How Markers Differ from FastAPI Decorators
| Aspect | FastAPI | Zigmund |
|---|---|---|
| Resolution time | Runtime (via Python inspect) | Compile time (via @typeInfo) |
| Type checking | Runtime (Pydantic validation) | Compile time (Zig type system) + runtime validation |
| Overhead | Reflection on every request | Zero -- specialised code generated at compile time |
| Error on bad type | Runtime 422 Unprocessable Entity |
Compile error for type mismatches; runtime 422 for bad input |
| Extensibility | Custom Depends callables |
Custom Depends provider functions |
| Syntax | item_id: int = Path(...) |
item_id: zigmund.Path(u32, .{...}) |
The compile-time approach means that many errors that would be runtime exceptions in FastAPI are caught before your program even runs. If you pass a wrong type, forget a required option, or create a circular dependency chain, the Zig compiler will tell you with a clear error message.
Validation Constraints
All parameter markers (Query, Path, Header, Cookie, Body, Form, File) support validation constraints through their options structs.
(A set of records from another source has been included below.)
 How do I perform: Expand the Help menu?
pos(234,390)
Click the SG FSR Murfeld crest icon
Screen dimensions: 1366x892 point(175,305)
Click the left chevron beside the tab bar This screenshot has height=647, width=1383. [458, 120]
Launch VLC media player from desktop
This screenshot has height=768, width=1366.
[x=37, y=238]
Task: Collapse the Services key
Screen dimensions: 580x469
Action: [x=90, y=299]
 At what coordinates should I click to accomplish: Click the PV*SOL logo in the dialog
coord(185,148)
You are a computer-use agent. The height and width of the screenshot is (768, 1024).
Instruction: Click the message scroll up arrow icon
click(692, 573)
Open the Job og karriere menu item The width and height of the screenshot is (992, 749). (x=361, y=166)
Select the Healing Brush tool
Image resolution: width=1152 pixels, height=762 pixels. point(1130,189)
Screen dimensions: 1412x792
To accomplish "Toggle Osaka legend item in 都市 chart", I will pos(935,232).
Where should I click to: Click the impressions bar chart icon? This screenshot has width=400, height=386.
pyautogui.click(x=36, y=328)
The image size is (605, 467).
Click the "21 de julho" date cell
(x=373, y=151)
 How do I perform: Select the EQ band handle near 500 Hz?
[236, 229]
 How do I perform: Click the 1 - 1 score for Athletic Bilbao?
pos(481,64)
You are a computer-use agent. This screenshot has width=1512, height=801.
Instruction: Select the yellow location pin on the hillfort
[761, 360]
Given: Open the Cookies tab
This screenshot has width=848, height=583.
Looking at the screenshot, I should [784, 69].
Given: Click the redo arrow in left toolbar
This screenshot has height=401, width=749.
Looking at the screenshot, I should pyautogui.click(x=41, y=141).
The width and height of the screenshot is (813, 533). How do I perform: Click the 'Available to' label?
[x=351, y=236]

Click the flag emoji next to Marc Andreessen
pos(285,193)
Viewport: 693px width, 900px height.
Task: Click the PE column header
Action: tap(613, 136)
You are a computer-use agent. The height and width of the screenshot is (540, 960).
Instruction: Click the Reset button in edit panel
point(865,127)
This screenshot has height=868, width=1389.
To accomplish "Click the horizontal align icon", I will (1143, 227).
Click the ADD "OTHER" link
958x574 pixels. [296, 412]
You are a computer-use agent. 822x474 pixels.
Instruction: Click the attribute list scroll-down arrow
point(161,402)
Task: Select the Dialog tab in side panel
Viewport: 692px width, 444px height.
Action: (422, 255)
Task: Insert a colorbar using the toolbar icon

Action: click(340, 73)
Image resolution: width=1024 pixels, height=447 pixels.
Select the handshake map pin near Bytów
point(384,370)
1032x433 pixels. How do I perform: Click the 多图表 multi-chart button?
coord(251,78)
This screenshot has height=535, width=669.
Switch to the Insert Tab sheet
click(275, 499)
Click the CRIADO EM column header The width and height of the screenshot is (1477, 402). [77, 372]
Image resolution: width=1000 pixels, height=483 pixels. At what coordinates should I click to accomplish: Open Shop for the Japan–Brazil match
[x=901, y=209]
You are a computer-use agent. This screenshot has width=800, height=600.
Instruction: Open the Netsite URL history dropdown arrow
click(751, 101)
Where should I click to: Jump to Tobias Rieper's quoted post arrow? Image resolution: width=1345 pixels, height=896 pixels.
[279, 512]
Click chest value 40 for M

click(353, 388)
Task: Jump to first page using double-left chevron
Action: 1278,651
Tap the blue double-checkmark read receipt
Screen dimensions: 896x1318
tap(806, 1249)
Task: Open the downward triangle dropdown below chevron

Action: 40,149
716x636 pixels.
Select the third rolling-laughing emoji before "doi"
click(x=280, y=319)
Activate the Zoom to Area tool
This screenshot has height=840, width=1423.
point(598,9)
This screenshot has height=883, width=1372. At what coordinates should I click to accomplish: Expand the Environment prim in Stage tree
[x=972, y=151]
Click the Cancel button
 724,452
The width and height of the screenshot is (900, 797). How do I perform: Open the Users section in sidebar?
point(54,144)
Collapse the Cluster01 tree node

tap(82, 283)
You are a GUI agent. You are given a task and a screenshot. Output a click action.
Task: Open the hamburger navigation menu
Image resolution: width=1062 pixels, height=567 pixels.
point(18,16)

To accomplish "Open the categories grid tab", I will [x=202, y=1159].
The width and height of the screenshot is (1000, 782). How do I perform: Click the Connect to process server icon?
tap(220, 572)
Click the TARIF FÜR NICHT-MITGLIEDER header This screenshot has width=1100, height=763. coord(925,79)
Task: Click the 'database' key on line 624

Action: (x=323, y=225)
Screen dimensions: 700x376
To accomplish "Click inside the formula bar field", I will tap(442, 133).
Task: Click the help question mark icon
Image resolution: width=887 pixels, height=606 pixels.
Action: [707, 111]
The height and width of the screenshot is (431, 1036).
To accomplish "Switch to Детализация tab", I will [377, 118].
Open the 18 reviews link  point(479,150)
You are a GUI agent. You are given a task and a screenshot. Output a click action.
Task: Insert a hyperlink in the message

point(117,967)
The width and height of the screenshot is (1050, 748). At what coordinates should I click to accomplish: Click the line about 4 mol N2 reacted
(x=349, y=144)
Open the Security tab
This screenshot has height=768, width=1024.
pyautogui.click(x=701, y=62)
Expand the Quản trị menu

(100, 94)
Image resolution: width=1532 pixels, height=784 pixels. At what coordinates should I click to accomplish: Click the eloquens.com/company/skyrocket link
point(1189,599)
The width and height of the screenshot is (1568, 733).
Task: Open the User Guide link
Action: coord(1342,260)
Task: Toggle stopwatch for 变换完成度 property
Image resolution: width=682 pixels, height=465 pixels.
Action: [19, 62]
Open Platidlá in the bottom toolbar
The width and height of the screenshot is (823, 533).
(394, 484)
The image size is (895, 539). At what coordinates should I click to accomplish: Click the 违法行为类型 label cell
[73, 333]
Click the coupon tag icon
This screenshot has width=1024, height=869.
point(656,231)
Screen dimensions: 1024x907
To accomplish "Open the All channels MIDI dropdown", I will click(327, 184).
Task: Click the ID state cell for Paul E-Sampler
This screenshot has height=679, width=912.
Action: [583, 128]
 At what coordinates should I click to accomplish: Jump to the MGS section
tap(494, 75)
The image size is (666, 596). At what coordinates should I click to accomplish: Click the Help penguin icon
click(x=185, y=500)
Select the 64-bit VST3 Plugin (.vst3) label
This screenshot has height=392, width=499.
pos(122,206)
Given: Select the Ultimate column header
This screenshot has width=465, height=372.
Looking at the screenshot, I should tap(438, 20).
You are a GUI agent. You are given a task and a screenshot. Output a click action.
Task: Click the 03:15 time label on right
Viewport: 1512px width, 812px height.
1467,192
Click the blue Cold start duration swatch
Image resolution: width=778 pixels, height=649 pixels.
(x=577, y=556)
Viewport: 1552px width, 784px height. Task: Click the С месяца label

These constraints are enforced at runtime when the request is processed:
fn handler(
page: zigmund.Query(u32, .{
.alias = "page",
.ge = 1, // must be >= 1
.le = 100, // must be <= 100
.description = "Page number",
}),
q: zigmund.Query([]const u8, .{
.alias = "q",
.min_length = 1, // must have at least 1 character
.max_length = 100, // must have at most 100 characters
.required = false,
}),
allocator: std.mem.Allocator,
) !zigmund.Response { ... }
When a constraint is violated, the framework returns a 422 response with details about which parameter failed and why. This mirrors FastAPI's validation error responses powered by Pydantic.
Summary
The comptime marker system is what makes Zigmund feel like FastAPI despite being written in a systems language. You declare what you need in your handler's type signature, and the framework generates all the extraction, parsing, and validation code at compile time. The result is handler code that is concise and readable, with zero runtime reflection overhead and compile-time safety that catches errors before deployment.